Performance evaluation should be done with a hierarchical approach. If the manager in all time periods reviewed is within some range within the distribution of peer returns – say above the tenth percentile and below the 95th – deeper analysis is less critical. But if performance is below (or above) a certain threshold in a particular time period, the next level of investigation should be undertaken.

Equity managers, for example, tend to focus on different sectors of the overall equity market — large capitalization stocks, small cap stocks, growth stocks, value stocks, core (the entire equity market), sector rotator (aka, a core manager with extra alpha risk) and international stocks (more separate asset class than different y style).  Poor relative performance may be a reflection of an equity style that is “out-of-favor” rather than a problem manager. The next step in the review process is to define the manager’s style and then evaluate his performance within a distribution of returns of managers with the same style.
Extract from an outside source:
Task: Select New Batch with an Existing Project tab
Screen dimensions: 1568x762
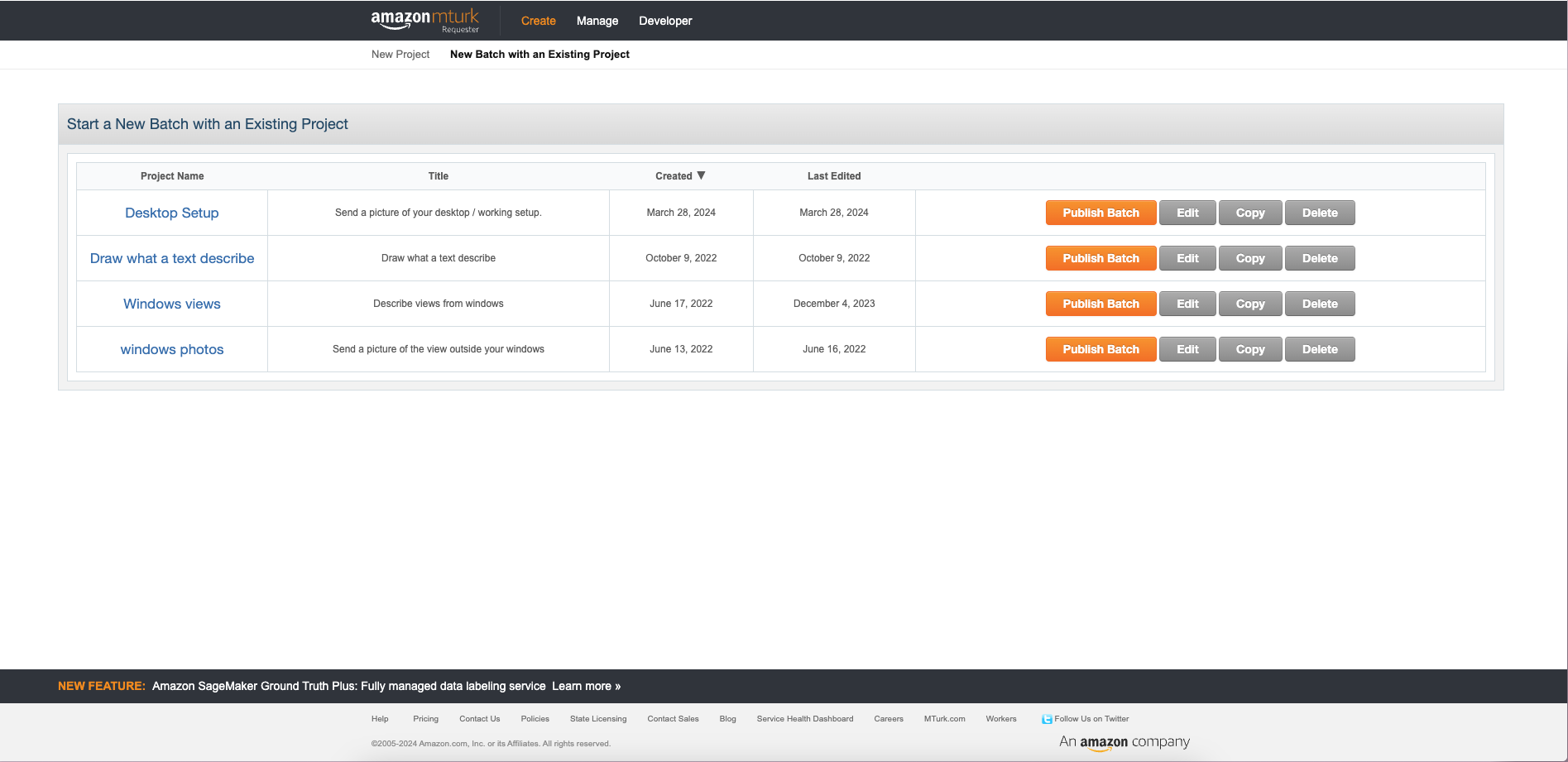Action: coord(539,54)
Equity manager style is defined quantitatively either by regressing the manager’s returns over time against market style indexes or, for a fixed point in time, by analyzing the style of individual portfolio holdings.

A manager in the bottom ten percent of all equity managers when his particular style is out-of-favor may be well above median when considered within a distribution of managers with the same equity style. A manager performing well within his style universe is clearly not a problem unless the manager’s style is other than expected, or has changed substantially over time, in which case there  may be a manager problem or a communication  problem.

A manager in the bottom (or extreme top) of his style distribution may indicate a problem manager or it may be a manager with a very concentrated portfolio (with the associated increased exposure to randomness and resulting high volatility of relative performance). The latter manager would be appropriate within some portfolio structures, but problematic within others.

Step 3: Identify Manager “Bets”

The final level in the review process of a potential problem manager is a detailed factor analysis of portfolio holdings at multiple points in time over the period of poor performance. Factor analysis is a statistical modeling method in which incremental return relative to a neutral benchmark is explained by decomposing residual portfolio variance into contributions from individual positions. This analysis identifies the precise exposure bets that lead to the poor results.  With this information in advance of a manager meeting, the board can determine whether the bets were intentional, with a satisfactory explanation, or unintentional — suggesting a change is in order.

The only way board members can fulfill their oversight responsibility by adequately answering the question “Is everything still OK?” is with effective performance reviews.  It’s time for insurance company boards to insure that their investment performance review is worth their attention.

  •  See www.peeranalytics.com/index-limitations/
  • FARQUHAR, T., ROSENBERG, B. and RUDD, A. (1982), Factor-Related and Specific Returns of Common Stocks: Serial Correlation and Market Inefficiency. The Journal of Finance
  • Performance in the top tail of the distribution may indicate a manager exposing the portfolio to unacceptable risk.